Excerpted passage
[Start]

Remove abxLS replace it with abxLSPhon

nhamilakis commented 1 year ago

Following the updates, we did with Mark, i think the old abxLS module can be completely removed and replaced with the abxLSPhon one since it can do the same evaluation as the old one.

The type of evaluation is decided on the context parameter.

context: any ⇒ will use the triphone item file and produce an abx2 style evaluation
context: within ⇒ will use the phoneme item file and produce an abx1 style evaluation
context: all ⇒ will use both the phoneme & triphone item files, call the ABX eval twice and produce both results.

Am i correct in my assumption ? i Would like your feedback @ewan @hallapmark Also, as Ewan said, maybe the benchmark name is not correct any more, should i change it to something else ?

hallapmark commented 1 year ago

Not exactly, but I am also not sure which level of abstraction we are talking about. I think it might help to distinguish between the labels and configurations used in the background in the abx2 code and the labels that are visible to the user of Benchmarks.

Publicly/Benchmark user visible labels (proposal, probably Ewan would be the stakeholder to say what the best names are) and corresponding abx2 configurations :

Context:

on-triphone (abx1-style) evaluation ⇒ will use triphone item file and run abx2-code within-context
within-context evaluation ⇒ will use phoneme item file and run abx2 within-context
any-context evaluation (alternatively we have also called it without-context) ⇒ will use phoneme item file and run abx2 any-context

All of these will run speaker_mode=all, i.e. there are separate scores for within speaker and across speaker for all these options.

Explanation: I think the source of the sort of taxonomic difficulty is that from the abx code's standpoint, the on-triphone evaluation is also "within context", it is just that what is extracted are triphones along with the context, i.e. preceding and following phoneme, included (abc, where a and c are the fixed context). Whereas in the within-context on-phoneme evaluation, a and c are still the fixed context, but only b is extracted. This difference between the two "within" context options is caused only by a difference in the timestamps in the item file. Literally, the old abx1 code could run on-phoneme within context and on-triphone within context, if you make two calls with corresponding item files. Whereas for the any-context condition code changes were needed.

[End]

Tasks to carry out
1: Quote the abxLS thread word for word, starting at "Not exactly, but" and ending at "all these options.".
2: Extend the thread on replacing abxLS with abxLSPhon, picking up after its final sentence.

Source material

[Start]

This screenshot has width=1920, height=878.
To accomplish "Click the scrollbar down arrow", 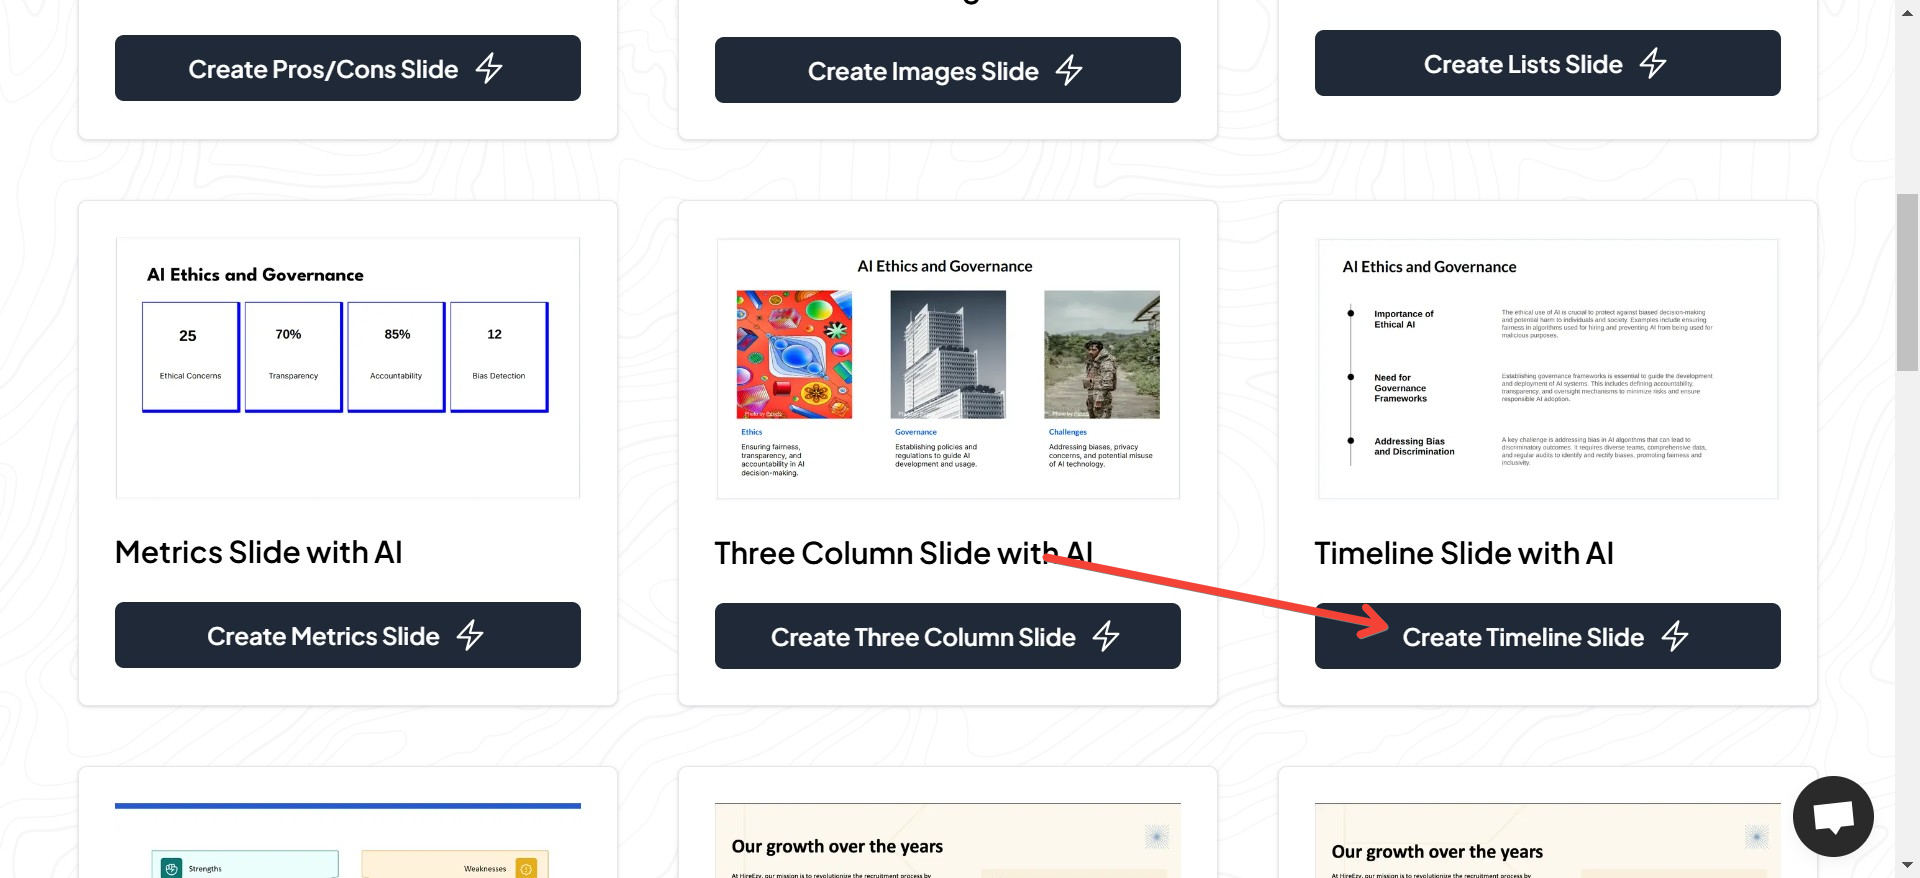I will click(1907, 865).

[End]

Outputs for the tasks
1:
Not exactly, but I am also not sure which level of abstraction we are talking about. I think it might help to distinguish between the labels and configurations used in the background in the abx2 code and the labels that are visible to the user of Benchmarks.

Publicly/Benchmark user visible labels (proposal, probably Ewan would be the stakeholder to say what the best names are) and corresponding abx2 configurations :

Context:

on-triphone (abx1-style) evaluation ⇒ will use triphone item file and run abx2-code within-context
within-context evaluation ⇒ will use phoneme item file and run abx2 within-context
any-context evaluation (alternatively we have also called it without-context) ⇒ will use phoneme item file and run abx2 any-context

All of these will run speaker_mode=all, i.e. there are separate scores for within speaker and across speaker for all these options.

2:
I do not know how best to add a further layer of categorization and give the Benchmark user the option to run multiple of these at the same time. One option would be:

on-triphone AKA abx1-style evaluation ⇒ run the on-triphone evaluation
on-phoneme AKA abx2-style evaluation ⇒ run the within-context (phoneme item file) evaluation AND the any-context (phoneme item file) evaluation.

Or maybe just:

context: all

on-triphone (abx1-style) evaluation (with the corresponding configuration)
within-context evaluation (...)
any-context evaluation (...)

ewan commented 1 year ago

Yes, the two modules are functionally the same. The general name can be abxLS rather than abxLSPhon, even though we use the updated module.

Indeed, as @hallapmark indicates, there are two (mostly) independent dimensions, in addition to the speaker dimension, which means that the names all and any would be confusing. The first dimension is the items, which are either triphones are phones. The second is the context dimension, which can be either within or any (we sometimes also called this option whatever context, but we have been using). However, as you imply, it doesn't make much sense to run the triphone item file with the any option, therefore, we can do as Mark says and provide four options:

triphone: triphone item file, within-context
phoneme-within: phone item file, within-context
phoneme-any: phone item file any-context
all: run all four of the above

nhamilakis commented 1 year ago

I think i understand better now, i will modify my code accordingly

nhamilakis commented 1 year ago

After running the evaluation, the output in the Benchmark module looks something like this

With context_mode="all", and speaker_mode="all".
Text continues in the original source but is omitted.